In response to Plaintiff’s counsel’s inquiry, Defendants’ counsel replied that the University’s decision to attempt to conduct a “second panel hearing” is “consistent with the underpinnings of the University’s Code of Conduct, which include the need to: a) maintain a civil and safe community in which all Penn Staters can live and learn; b) administer a disciplinary process that is designed to foster growth and learning through holding students accountable for their behavior; and c) create a community in which students’ actions reflect the essential values of Penn State University, namely: Community, Discovery, Excellence, Integrity, Respect,

Who doesn’t get goose bumps at the mere mention of a string of inspirational words that imposing undeserved discipline serves to “foster growth and learning” through punishment? The plaintiff’s lawyers, for one, and a federal judge, for another.

In fairness, Penn State’s attempt to game Judge Brann’s authority is an imaginative ploy.* Upon the slightest whiff of a coming spanking, the college could simply moot the issue by putting on a new play with some minor change in process. And if the next hearing deprives the accused of due process as well, then another hearing. And another. Each serving to circumvent judicial review of their failures.

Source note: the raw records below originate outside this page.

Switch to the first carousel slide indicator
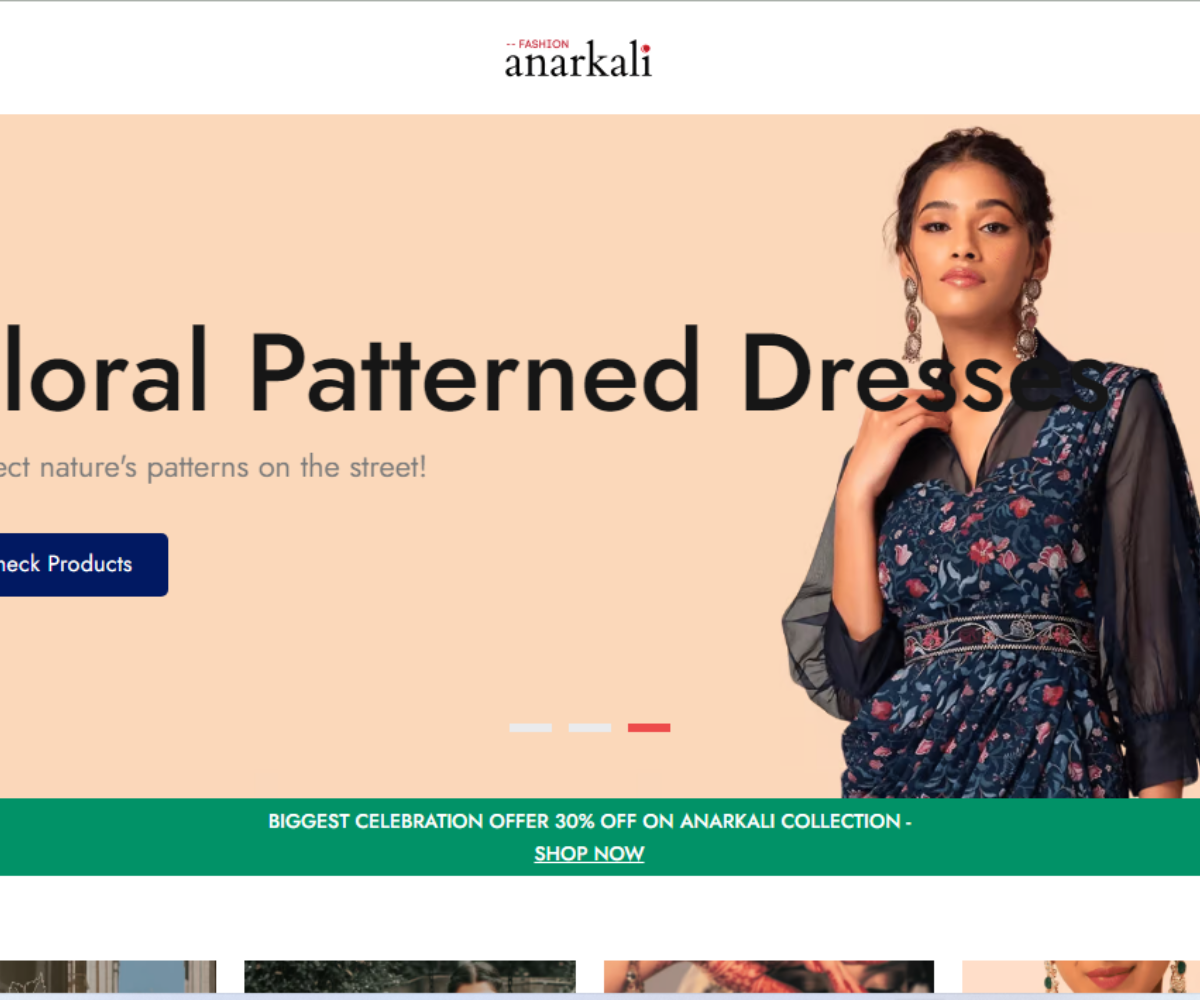530,728
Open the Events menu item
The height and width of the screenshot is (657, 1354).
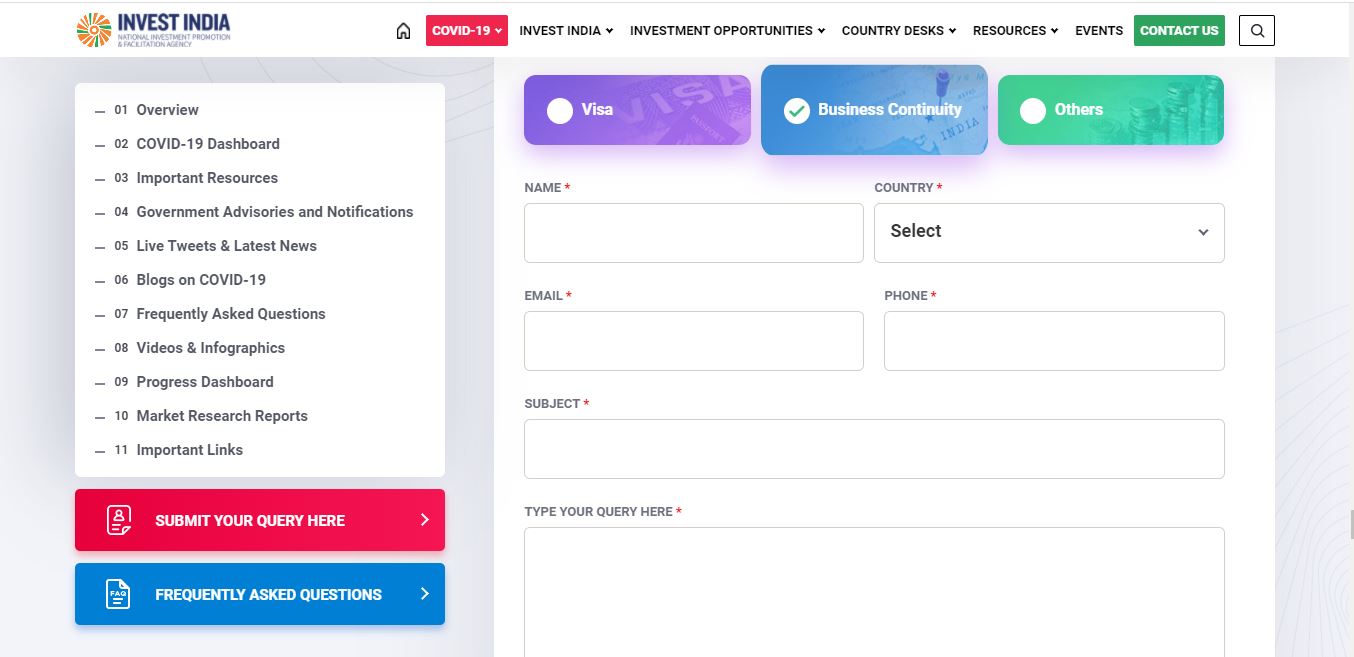[x=1099, y=31]
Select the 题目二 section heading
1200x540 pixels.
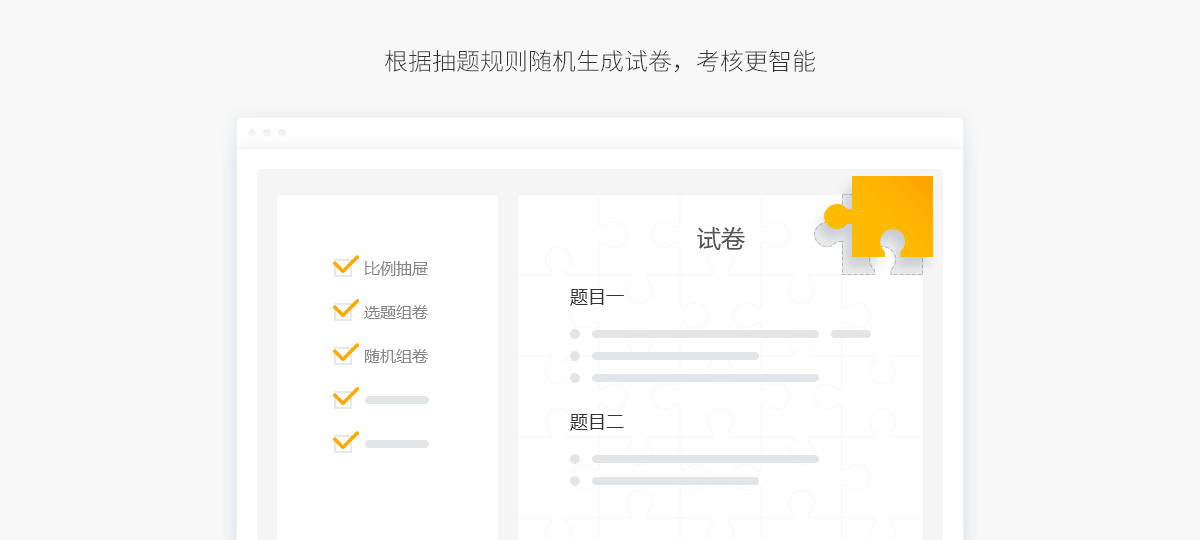click(x=597, y=422)
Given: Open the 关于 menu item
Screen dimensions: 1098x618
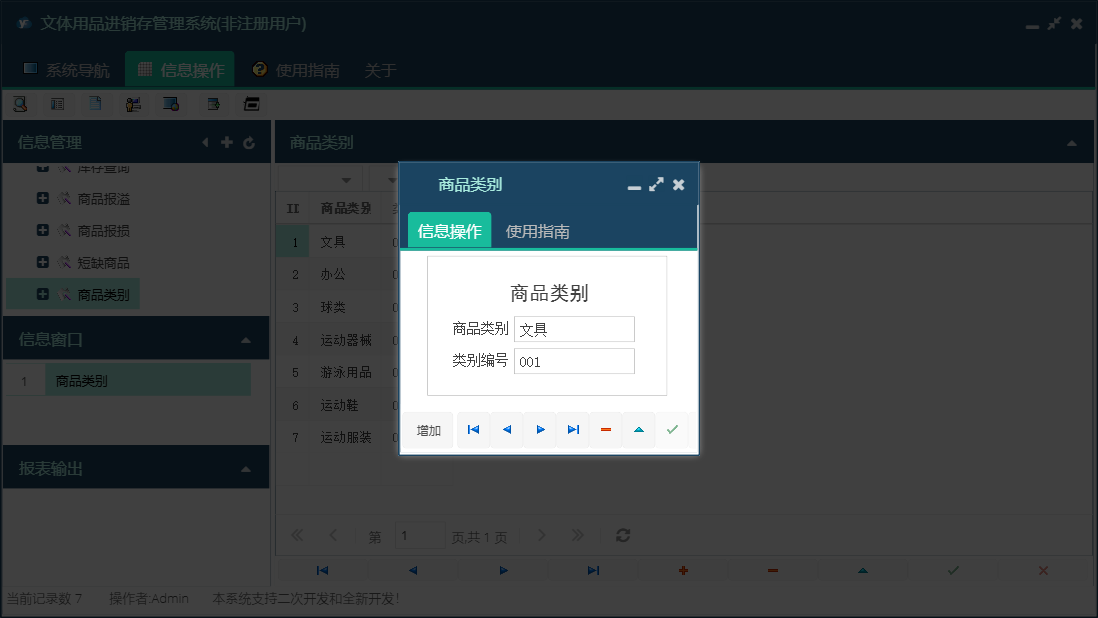Looking at the screenshot, I should (x=379, y=70).
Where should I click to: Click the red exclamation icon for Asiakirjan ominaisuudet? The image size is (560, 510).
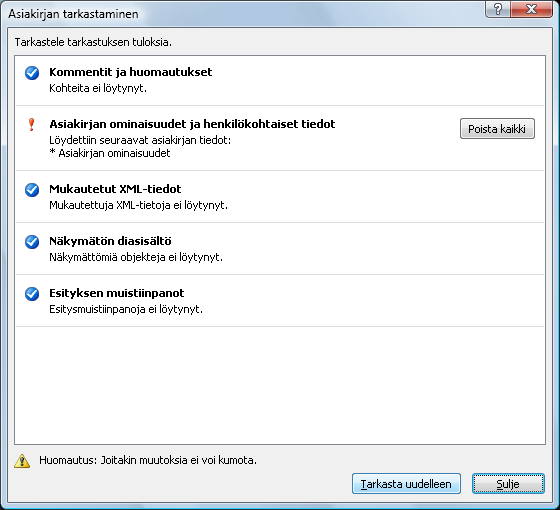pos(31,125)
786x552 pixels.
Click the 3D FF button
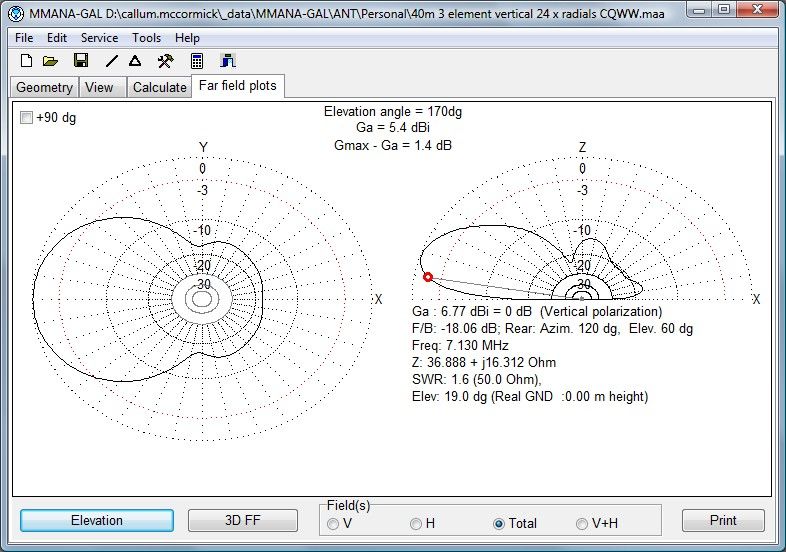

From the plaintiff’s side, this would serve to keep him under constant constraint, hold him under threat of discipline and force him to go back to federal court each time for review of the latest dog-and-pony-show effort to wear him down, all the while denying the accused his education. It’s a cool trick if they can get away with it.

Judge Brann, whose authority to determine a case and controversy before him in its entirety is being usurped by college administrators who feel no compulsion to be subject to scrutiny, should shut this scheme down. With extreme prejudice. Not even the mighty Nittany Lions get to ignore and circumvent the orders of a federal judge.

*To the extent Penn State might claim its second hearing is a good-faith attempt to fix its mistakes, they could have gone to Judge Brann, informed him of their intentions and sought his clarification of whether this would violate his injunction. They didn’t, as in, “who gives a damn about what the judge thinks. We’re special and can do whatever we please.” Their attempt to move forward with a second hearing, despite being subject to the injunction, makes their contempt for the court’s order about as clear as possible.

H/T KC Johnson

14 thoughts on “Penn State’s Contemptible Do-Over

  1. Mike G.

    I wonder what the optics would look like if the Dean of the college was jailed for contempt plus a hefty fine. And put the Title XI administrator in the cell next to him.

        1. SHG Post author

          Being a convicted defendant doesn’t mean you’ve learned anything about the law. It just means you lost.

  2. RAFIV

    Vapid rhetorical question, but am I wrong in assuming Penn State has both General Counsel and trial counsel? Someone please tell me that this is an instance of Sandoe’s First Law (“If the client can fuck it up, the client will fuck it up”) rather than attorneys drinking the Social Justice Cool-Aid and supporting this plan.

    1. SHG Post author

      Your guess is as good as anyone else’s. But I would think some legal genius thought this gambit would work.

  3. MollyG

    As someone who recently graduate from Penn State and still lives in the town, I wish to give a bit of perspective.

    Penn State routinely disregards their own policies, local, state and federal law on issues big and frustratingly small. The fact that Penn State acknowledged the existence of the judicial order and that they have any obligation to follow it at all, is in fact a step in the right direction.

    Baby steps.

  4. DHMCarver

    “by engaging in nonconsensual sex with a coed” — didn’t we stop calling women college students co-eds some decades ago?

      1. B. McLeod

        I think even prosecutors have to be careful with the injunctivy ones (which they almost never see). The university doesn’t seem to get that “‘No’ means ‘no'” thing.